WHAT YOU HAVE TO DO:
Tally the lines of the material below that contain the string "title", with letter case counting, and give only that number.

RECORDS TO PROCESS:
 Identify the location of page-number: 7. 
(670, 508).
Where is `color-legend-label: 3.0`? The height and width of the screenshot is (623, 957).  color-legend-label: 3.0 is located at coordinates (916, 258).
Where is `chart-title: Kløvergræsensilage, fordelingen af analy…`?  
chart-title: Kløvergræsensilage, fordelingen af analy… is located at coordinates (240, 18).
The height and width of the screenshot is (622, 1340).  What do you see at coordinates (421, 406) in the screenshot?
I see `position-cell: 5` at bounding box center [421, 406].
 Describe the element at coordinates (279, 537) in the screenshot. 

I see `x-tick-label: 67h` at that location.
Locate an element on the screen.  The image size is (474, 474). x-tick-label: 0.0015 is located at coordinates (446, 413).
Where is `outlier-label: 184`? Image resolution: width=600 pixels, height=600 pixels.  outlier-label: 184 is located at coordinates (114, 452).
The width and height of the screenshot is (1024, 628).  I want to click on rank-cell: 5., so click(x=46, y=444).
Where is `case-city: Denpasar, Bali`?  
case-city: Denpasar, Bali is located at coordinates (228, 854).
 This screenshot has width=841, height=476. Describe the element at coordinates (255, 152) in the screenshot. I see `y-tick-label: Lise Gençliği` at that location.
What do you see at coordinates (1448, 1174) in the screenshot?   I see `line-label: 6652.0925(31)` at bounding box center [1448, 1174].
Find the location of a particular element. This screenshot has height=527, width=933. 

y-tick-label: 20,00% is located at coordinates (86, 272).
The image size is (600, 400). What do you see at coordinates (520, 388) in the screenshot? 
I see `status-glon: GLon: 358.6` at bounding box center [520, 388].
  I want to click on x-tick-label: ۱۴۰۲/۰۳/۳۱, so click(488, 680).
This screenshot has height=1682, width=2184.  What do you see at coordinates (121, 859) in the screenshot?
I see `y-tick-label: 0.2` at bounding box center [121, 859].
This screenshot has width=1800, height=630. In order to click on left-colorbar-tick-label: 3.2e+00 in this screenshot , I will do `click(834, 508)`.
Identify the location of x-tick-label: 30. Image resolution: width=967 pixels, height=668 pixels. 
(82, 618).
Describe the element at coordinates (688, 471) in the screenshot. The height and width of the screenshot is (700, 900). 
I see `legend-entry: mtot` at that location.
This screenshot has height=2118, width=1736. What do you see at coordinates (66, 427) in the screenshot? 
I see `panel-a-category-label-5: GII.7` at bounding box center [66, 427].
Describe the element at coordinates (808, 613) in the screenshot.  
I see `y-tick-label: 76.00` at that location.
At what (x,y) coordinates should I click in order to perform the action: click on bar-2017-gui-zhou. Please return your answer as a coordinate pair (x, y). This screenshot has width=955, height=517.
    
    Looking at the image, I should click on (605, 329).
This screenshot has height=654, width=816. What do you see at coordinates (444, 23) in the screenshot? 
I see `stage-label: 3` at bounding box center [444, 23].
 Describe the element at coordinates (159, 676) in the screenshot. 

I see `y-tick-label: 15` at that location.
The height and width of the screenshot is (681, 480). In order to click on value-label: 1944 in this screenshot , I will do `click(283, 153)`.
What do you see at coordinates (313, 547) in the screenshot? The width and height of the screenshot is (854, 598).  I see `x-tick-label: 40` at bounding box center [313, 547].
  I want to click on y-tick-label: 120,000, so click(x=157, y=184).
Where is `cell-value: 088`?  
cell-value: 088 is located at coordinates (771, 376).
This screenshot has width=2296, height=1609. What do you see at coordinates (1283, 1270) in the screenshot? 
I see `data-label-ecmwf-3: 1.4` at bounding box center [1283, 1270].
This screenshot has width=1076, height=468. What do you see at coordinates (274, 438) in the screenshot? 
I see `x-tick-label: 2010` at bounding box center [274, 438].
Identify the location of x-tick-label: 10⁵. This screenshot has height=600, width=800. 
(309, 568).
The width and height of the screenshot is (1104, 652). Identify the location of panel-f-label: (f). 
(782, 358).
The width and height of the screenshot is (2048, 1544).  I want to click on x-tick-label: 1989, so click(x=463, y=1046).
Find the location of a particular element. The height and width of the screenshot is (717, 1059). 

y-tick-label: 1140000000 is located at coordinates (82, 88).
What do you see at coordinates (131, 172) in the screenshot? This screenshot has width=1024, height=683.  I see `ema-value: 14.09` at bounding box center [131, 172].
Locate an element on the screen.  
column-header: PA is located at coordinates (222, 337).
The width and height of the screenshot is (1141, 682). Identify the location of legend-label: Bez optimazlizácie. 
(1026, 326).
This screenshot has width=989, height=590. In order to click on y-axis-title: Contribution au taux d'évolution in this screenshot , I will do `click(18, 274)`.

RESPONSE TO THE TASK:
3